A expansão da “Coalizão pela ação multilateral contra os crimes ambientais”

A expansão da “Coalizão pela ação multilateral contra os crimes ambientais”

A expansão da “Coalizão pela ação multilateral contra os crimes ambientais”

No dia 4 de novembro de 2025, o  governo brasileiro lançou a Coalizão contra crimes ambientais e ações de caráter transnacional. Primeiramente, essa iniciativa busca o fortalecimento da cooperação internacional para enfrentar delitos complexos. Sendo assim, a proposta mobiliza governos, organizações internacionais e a sociedade civil para criar instrumentos jurídicos capazes de combater esses atos.

Por conseguinte, o lançamento ocorreu em um contexto de crescente preocupação mundial com os impactos diretos na biodiversidade e na segurança global. De fato, esses delitos conectam-se ativamente ao crime organizado transnacional. Como resultado, geram receitas bilionárias e alimentam redes criminosas em diferentes regiões. Dessa forma, o assunto ganha uma relevância imediata para os candidatos ao CACD.

Em fevereiro de 2026, o governo brasileiro anunciou a expansão da “Coalizão pela ação multilateral contra os crimes ambientais”, com a inclusão de cinco novos países (China, Marrocos, Costa Rica, Equador e República Centro-Africana) e oito organizações da sociedade civil. A Coalizão, que segue aberta a novas adesões, tem como membros, atualmente, 16 países (entre os quais o Brasil) e 10 organizações da sociedade civil.

O que propõe a ação multilateral

Entenda por que o Brasil propôs uma resposta diplomática e multilateral mais robusta. Um de seus eixos centrais é a criação de um marco jurídico vinculante no âmbito da Convenção das Nações Unidas contra o Crime Organizado Transnacional (UNTOC). Entre os crimes prioritários, destacam-se:

  • Tráfico de espécies da fauna e da flora;
  • Exploração ilegal e comércio ilícito de madeira;
  • Mineração ilegal e atividades clandestinas;
  • Comércio ilícito de recursos naturais estratégicos.

Além disso, a iniciativa preenche lacunas críticas nos mecanismos jurídicos internacionais vigentes. Portanto, a proposta fortalece a cooperação direta entre autoridades policiais e judiciais na responsabilização dessas redes.

Expansão da coalizão contra crimes ambientais

Em seguida, em fevereiro de 2026, o Ministério das Relações Exteriores anunciou a expansão do grupo. Atualmente, o mecanismo reúne 16 países e cerca de 10 organizações da sociedade civil.
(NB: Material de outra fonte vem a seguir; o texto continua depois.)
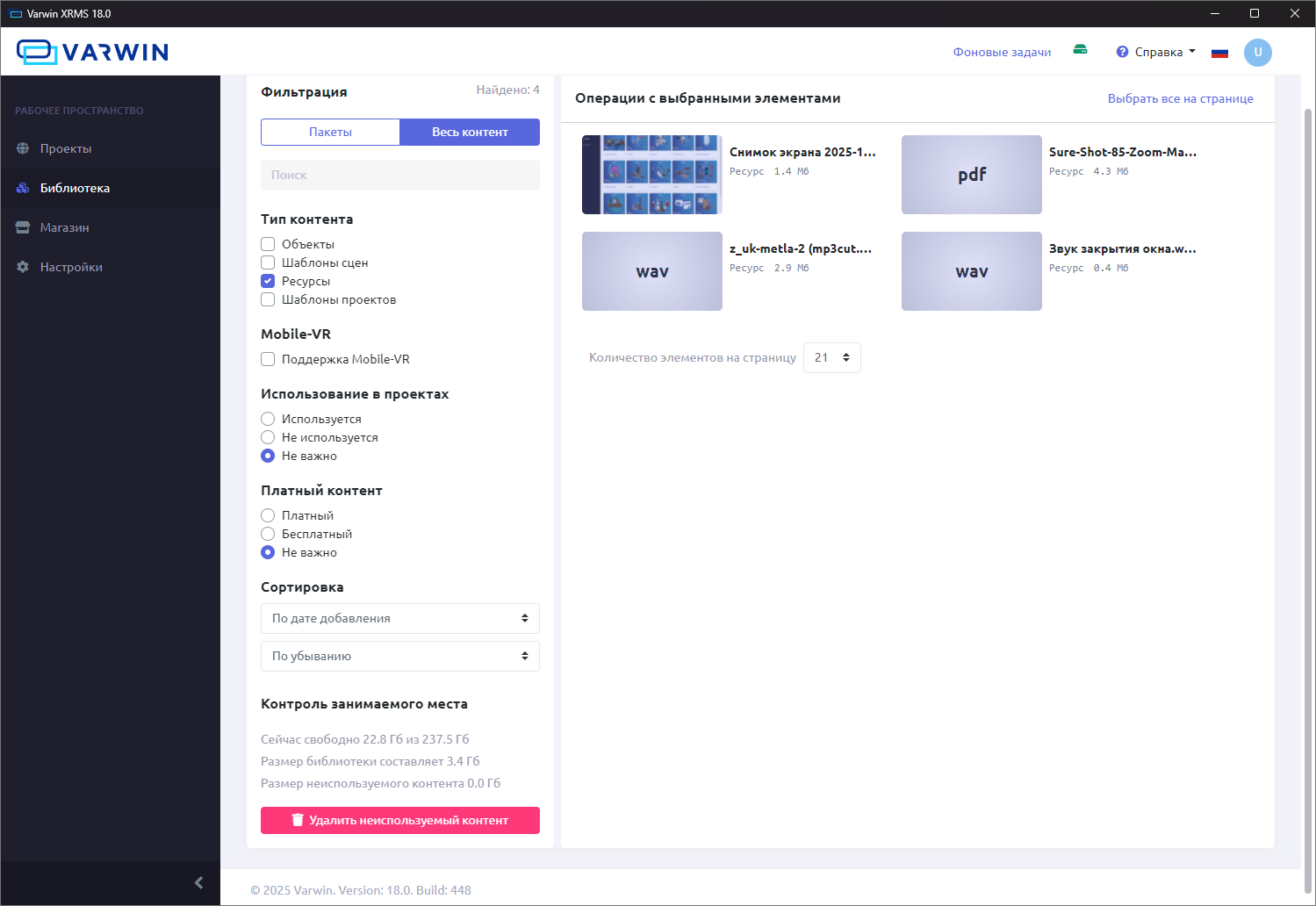Open Settings via the gear icon

pos(23,267)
Assim, o projeto consolida-se como um eixo vital de coordenação política. Países como Brasil, África do Sul, Colômbia, Peru e República Democrática do Congo participam ativamente do bloco.

Por outro lado, as infrações que afetam o meio ambiente figuram entre as atividades ilícitas mais lucrativas do mundo. Consequentemente, tais práticas comprometem as políticas climáticas, a proteção de povos indígenas e o desenvolvimento sustentável. Em suma, a resposta exige ações coordenadas para proteger ecossistemas essenciais, como a Bacia Amazônica.

Como o tema cai no CACD

A criação desse instrumento dialoga com diversos tópicos cobrados no concurso. Veja como nossos professores abordam essas conexões interdisciplinares:

Acima de tudo, em Política Internacional, o professor e diplomata Thomaz Napoleão analisa o papel do Brasil na governança ambiental global e a cooperação multilateral contra ameaças transnacionais.
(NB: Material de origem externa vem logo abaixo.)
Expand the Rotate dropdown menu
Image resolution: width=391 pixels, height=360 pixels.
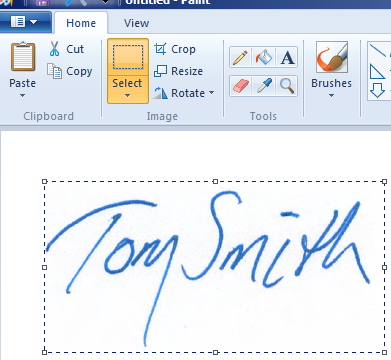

Da mesma forma, em Direito Internacional Público, o professor e diplomata Pedro Sloboda discute a cooperação jurídica, a repressão a ilícitos e a criação de instrumentos vinculantes na UNTOC.
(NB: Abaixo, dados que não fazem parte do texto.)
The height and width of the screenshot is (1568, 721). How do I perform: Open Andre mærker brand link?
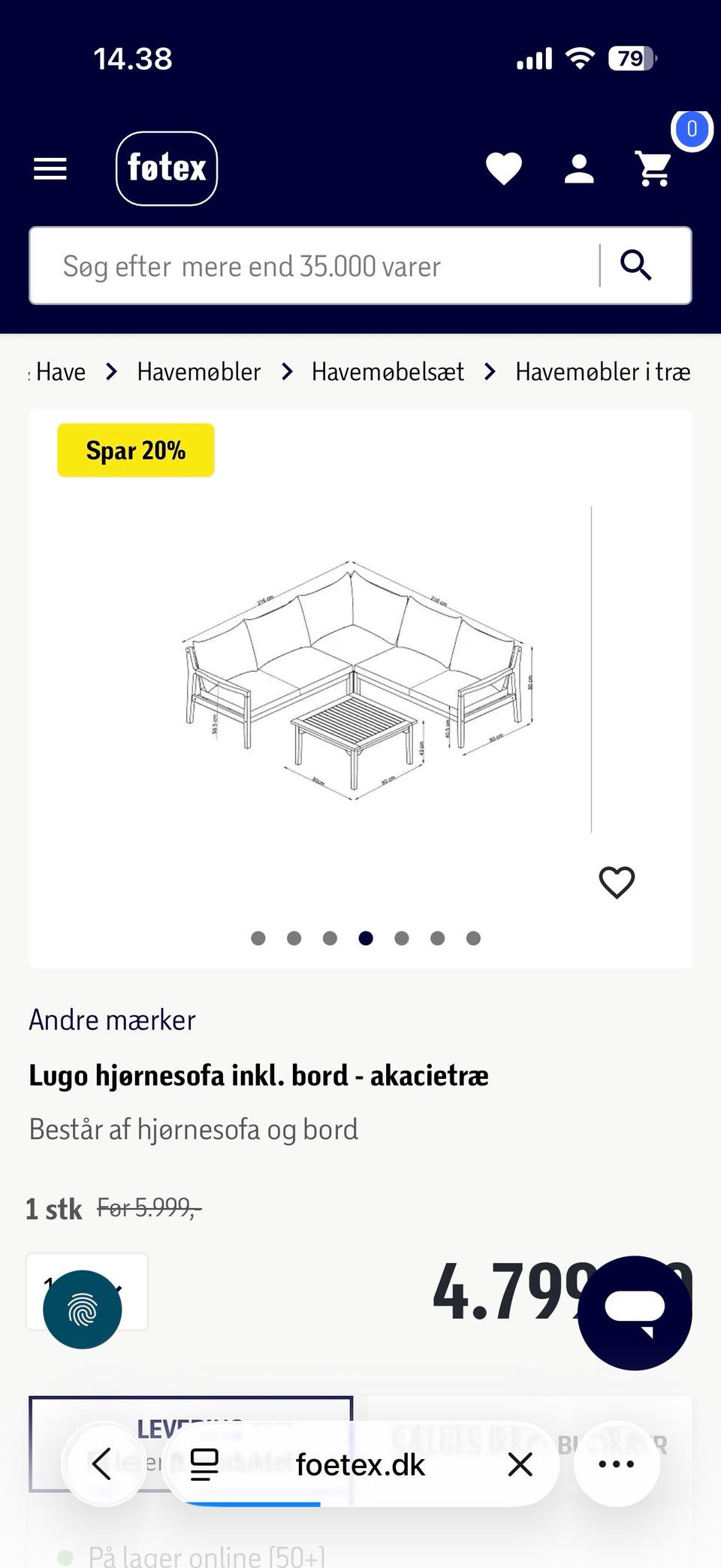112,1020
Igualmente, na disciplina de Geografia, o professor Thiago Rocha conecta a discussão aos impactos socioambientais do desmatamento e da mineração ilegal no território nacional.

Por fim, essa articulação demonstra claramente como segurança, sustentabilidade e governança se cruzam. Desse modo, dominar essa agenda é um passo fundamental para a sua aprovação.